SOURCE MATERIAL |
----------------
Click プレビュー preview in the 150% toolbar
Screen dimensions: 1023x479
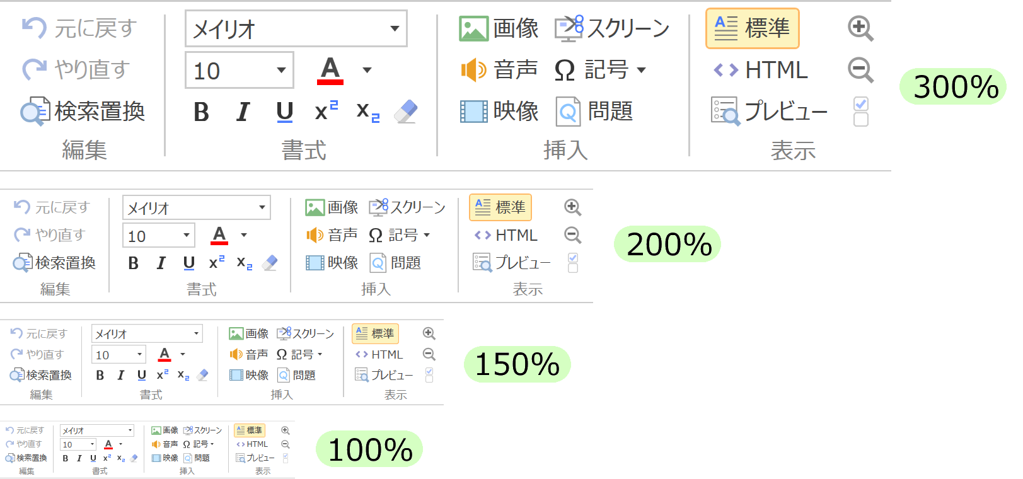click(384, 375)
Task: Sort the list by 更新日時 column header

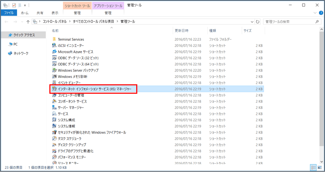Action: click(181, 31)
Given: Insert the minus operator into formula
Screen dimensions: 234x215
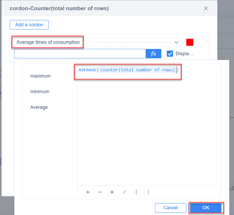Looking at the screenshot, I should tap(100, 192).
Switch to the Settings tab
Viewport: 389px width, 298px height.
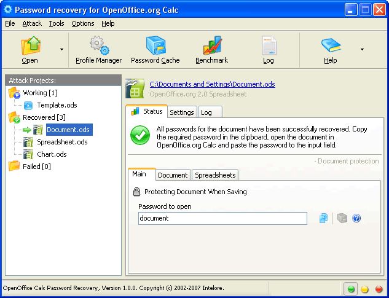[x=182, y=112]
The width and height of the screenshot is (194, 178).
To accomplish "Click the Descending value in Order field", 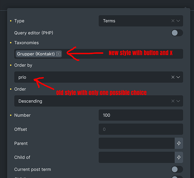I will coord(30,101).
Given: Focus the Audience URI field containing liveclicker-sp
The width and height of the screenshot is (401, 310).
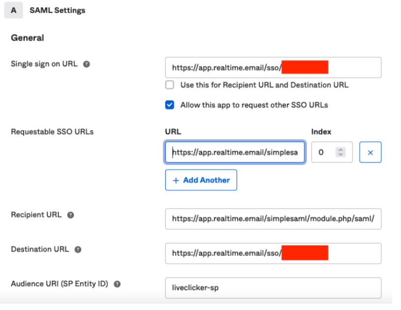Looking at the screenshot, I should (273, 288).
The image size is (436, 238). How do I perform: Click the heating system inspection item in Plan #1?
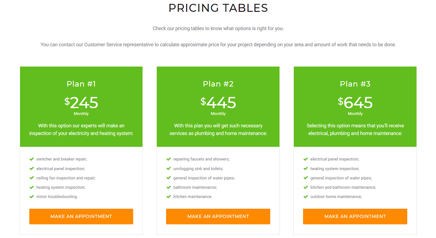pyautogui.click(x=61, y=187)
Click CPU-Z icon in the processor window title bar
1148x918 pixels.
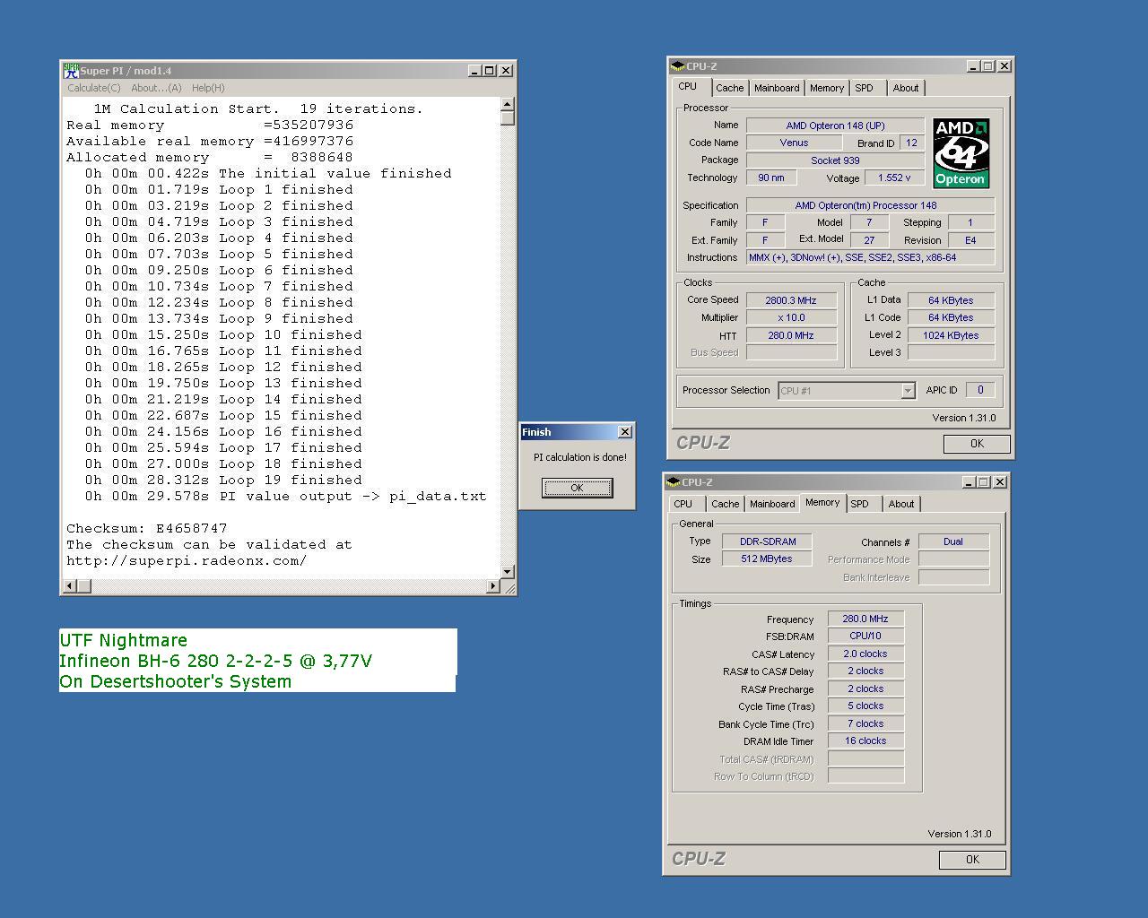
----------------
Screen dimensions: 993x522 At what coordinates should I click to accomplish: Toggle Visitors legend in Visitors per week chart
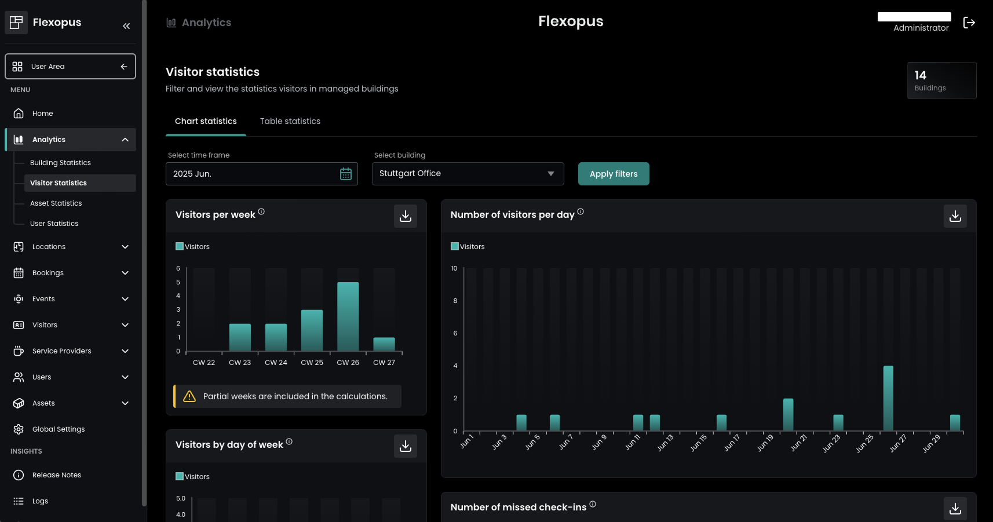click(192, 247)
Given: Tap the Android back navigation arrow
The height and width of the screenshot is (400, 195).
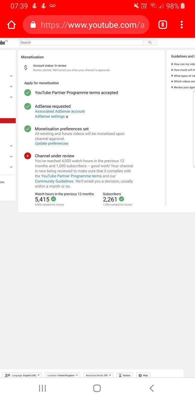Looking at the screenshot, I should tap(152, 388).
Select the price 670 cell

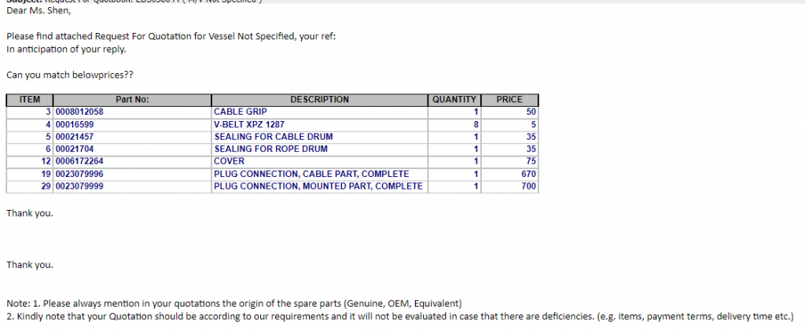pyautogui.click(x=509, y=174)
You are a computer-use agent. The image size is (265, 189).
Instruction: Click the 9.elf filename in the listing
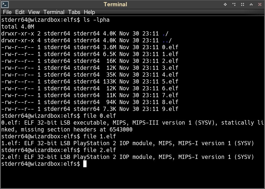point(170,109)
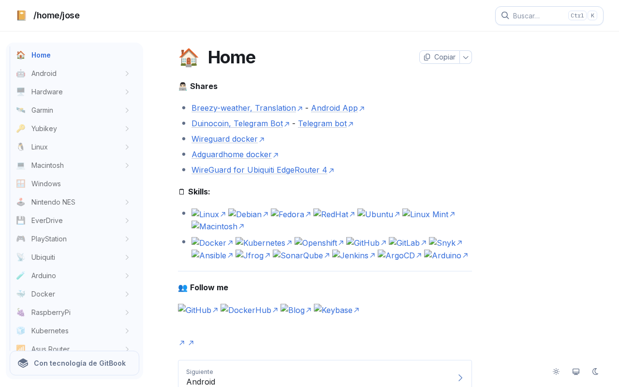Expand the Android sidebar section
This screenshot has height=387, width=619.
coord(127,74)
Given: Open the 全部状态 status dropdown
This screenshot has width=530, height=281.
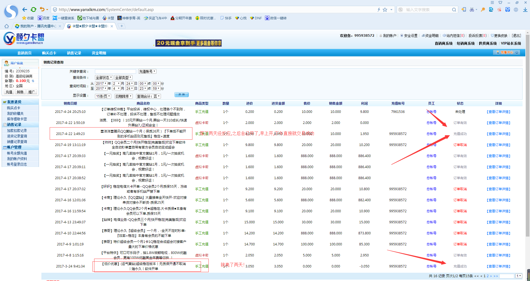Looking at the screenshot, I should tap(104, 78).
----------------
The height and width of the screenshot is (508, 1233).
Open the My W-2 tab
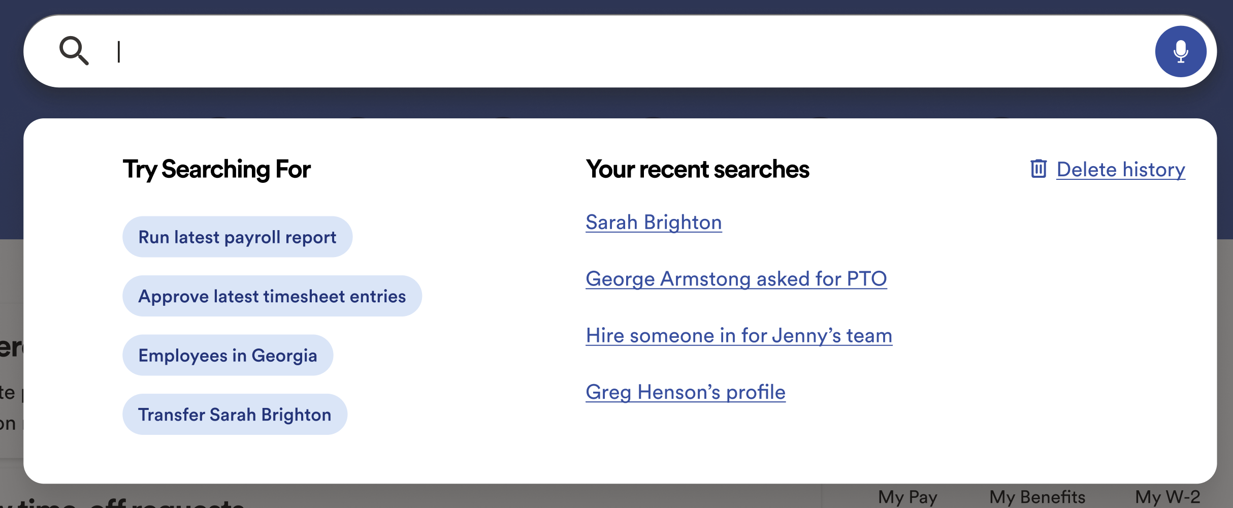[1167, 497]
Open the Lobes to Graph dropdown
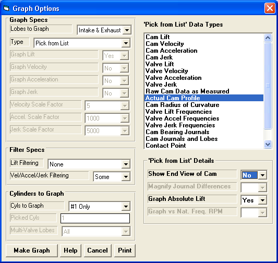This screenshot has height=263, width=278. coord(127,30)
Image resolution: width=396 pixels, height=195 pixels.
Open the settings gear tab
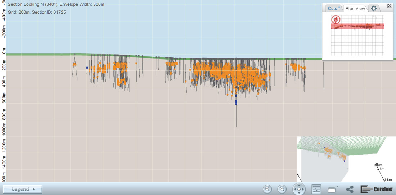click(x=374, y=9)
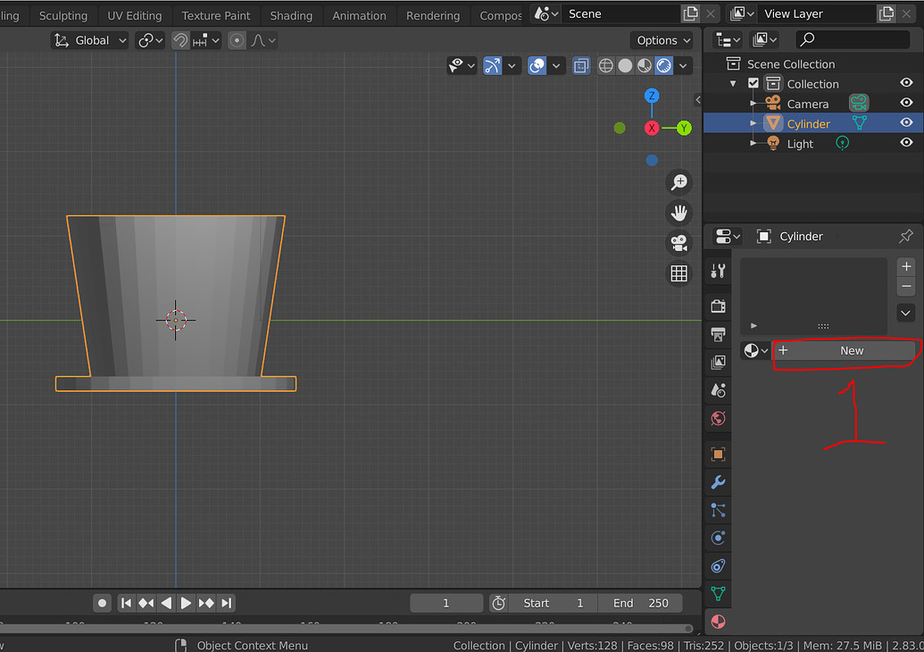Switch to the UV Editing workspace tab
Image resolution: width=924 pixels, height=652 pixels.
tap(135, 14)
----------------
EXERCISE BRIEF |
In the records above, locate each line with the word "Given". Copy all such lines.

OUTPUT FOR THIS TASK |
Given: Insert the minus operator into formula
Given: Focus the Audience URI field containing liveclicker-sp
Given: Tap the Android back navigation arrow
Given: Open the 全部状态 status dropdown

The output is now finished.